__WORK REQUIRED__:
Copy out the lines from the line with "Switch to the 社媒写作 tab" to the line with "point(452,72)", both included, with nothing changed. Leave the pictures out of your copy.

__DATA LINES__:
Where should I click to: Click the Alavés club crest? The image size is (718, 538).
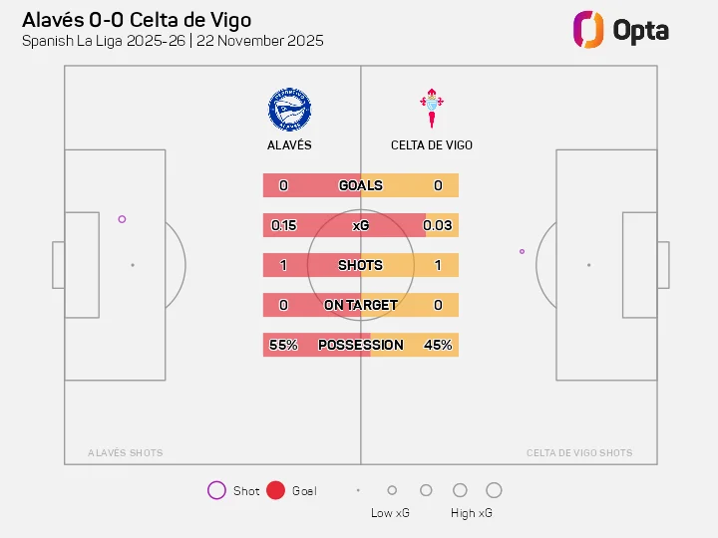(289, 109)

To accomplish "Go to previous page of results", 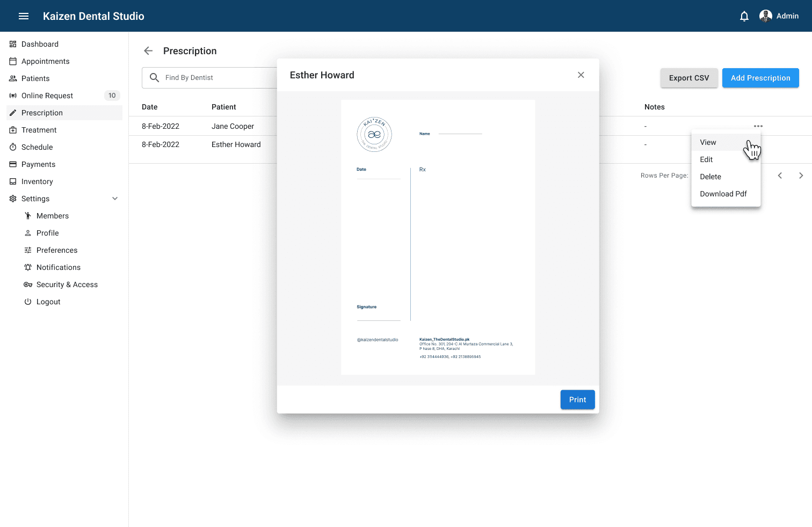I will point(780,175).
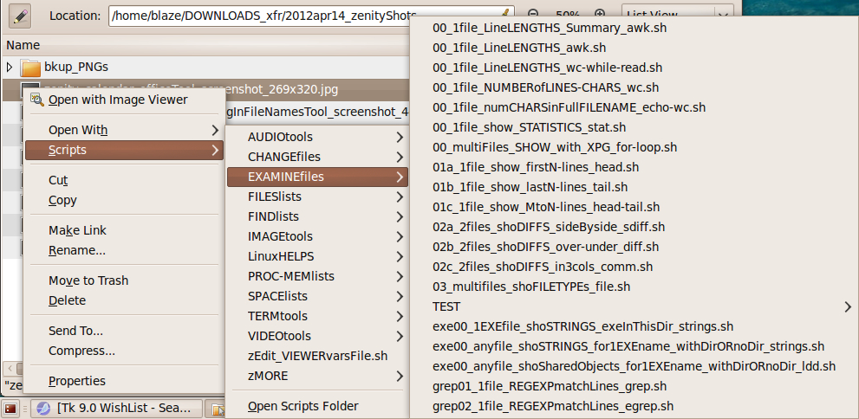Click the zoom out minus icon
Image resolution: width=859 pixels, height=419 pixels.
[533, 15]
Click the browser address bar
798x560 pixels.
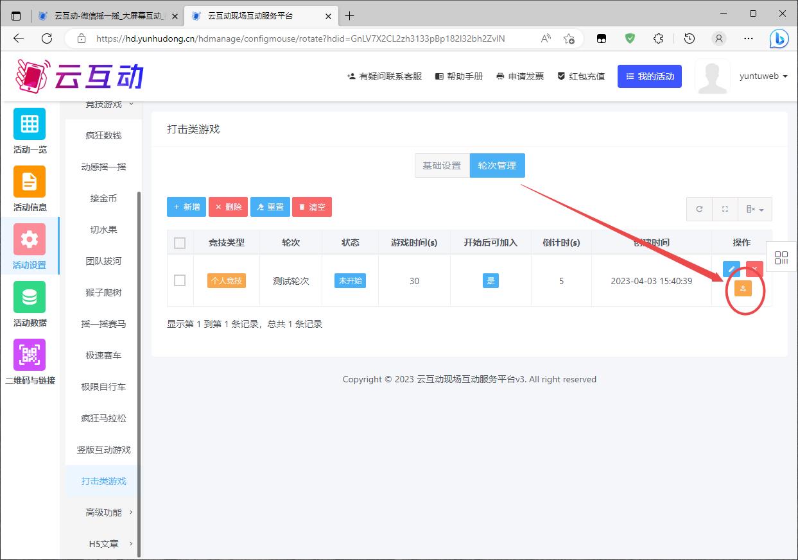pos(300,38)
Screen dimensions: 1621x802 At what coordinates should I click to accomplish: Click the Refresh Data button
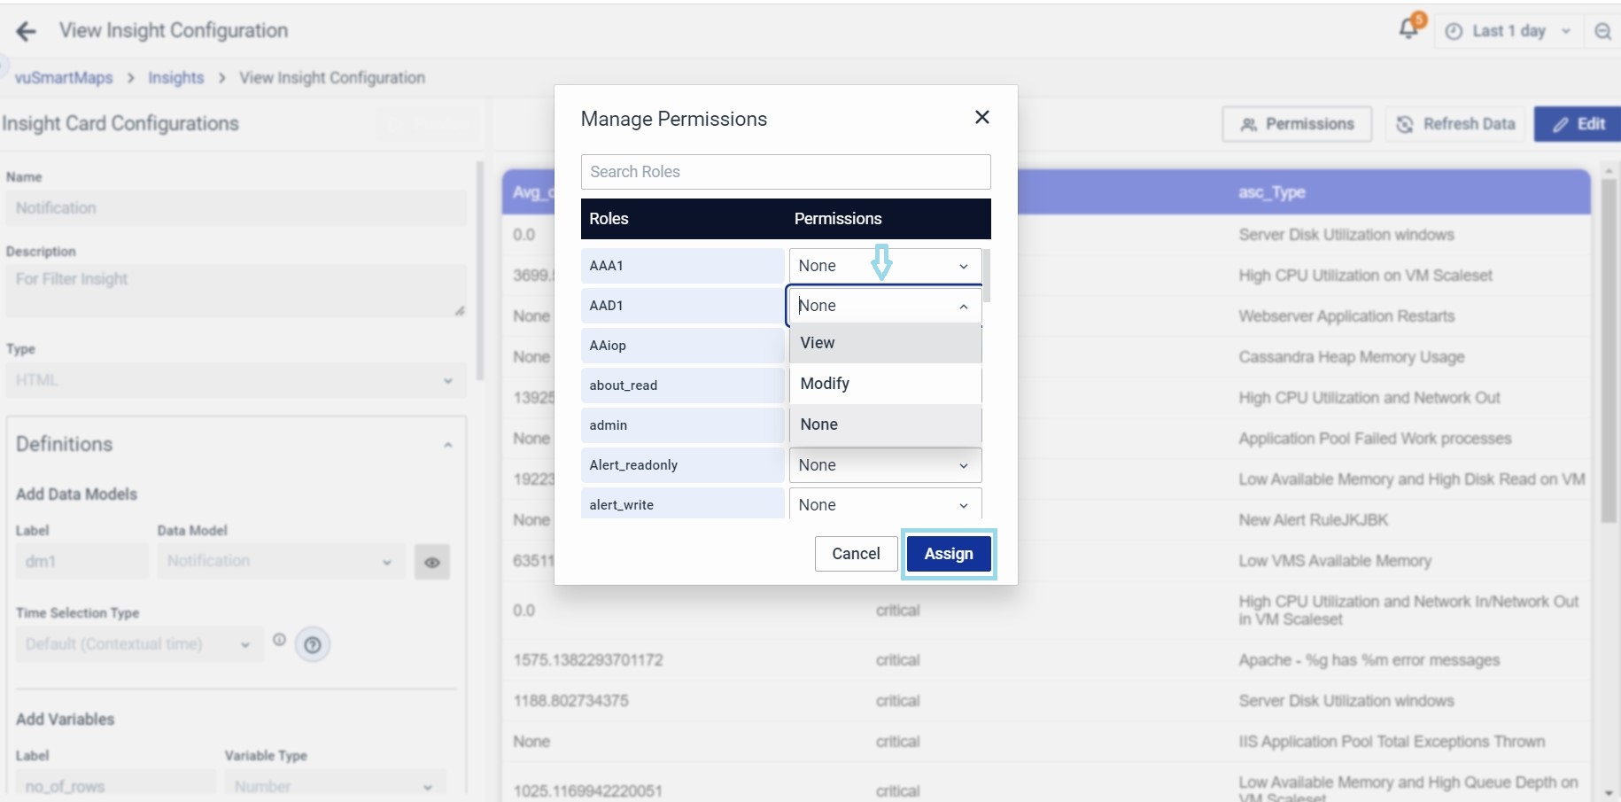pos(1455,124)
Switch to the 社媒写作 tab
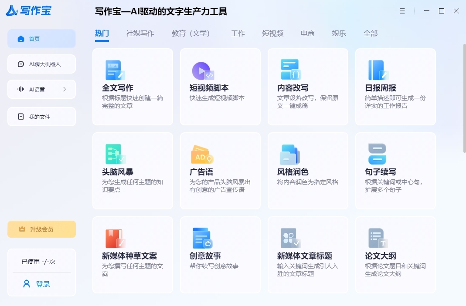Screen dimensions: 466x306 click(x=140, y=33)
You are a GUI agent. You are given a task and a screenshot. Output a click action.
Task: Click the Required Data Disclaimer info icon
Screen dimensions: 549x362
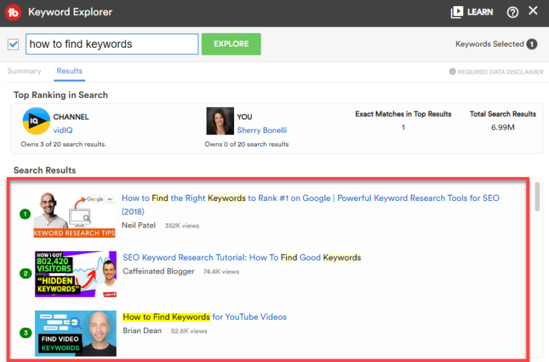point(452,72)
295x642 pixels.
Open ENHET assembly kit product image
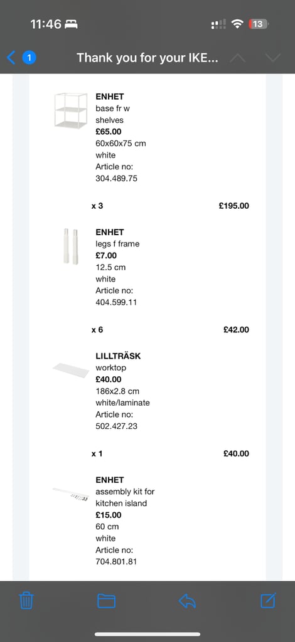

__RESULT BELOW__:
Switch to the 社媒写作 tab
Screen dimensions: 466x306 click(x=140, y=33)
You are a GUI agent. You are given a task and a screenshot. Output a click action.
Task: Click the Required Data Disclaimer info icon
Screen dimensions: 549x362
point(452,72)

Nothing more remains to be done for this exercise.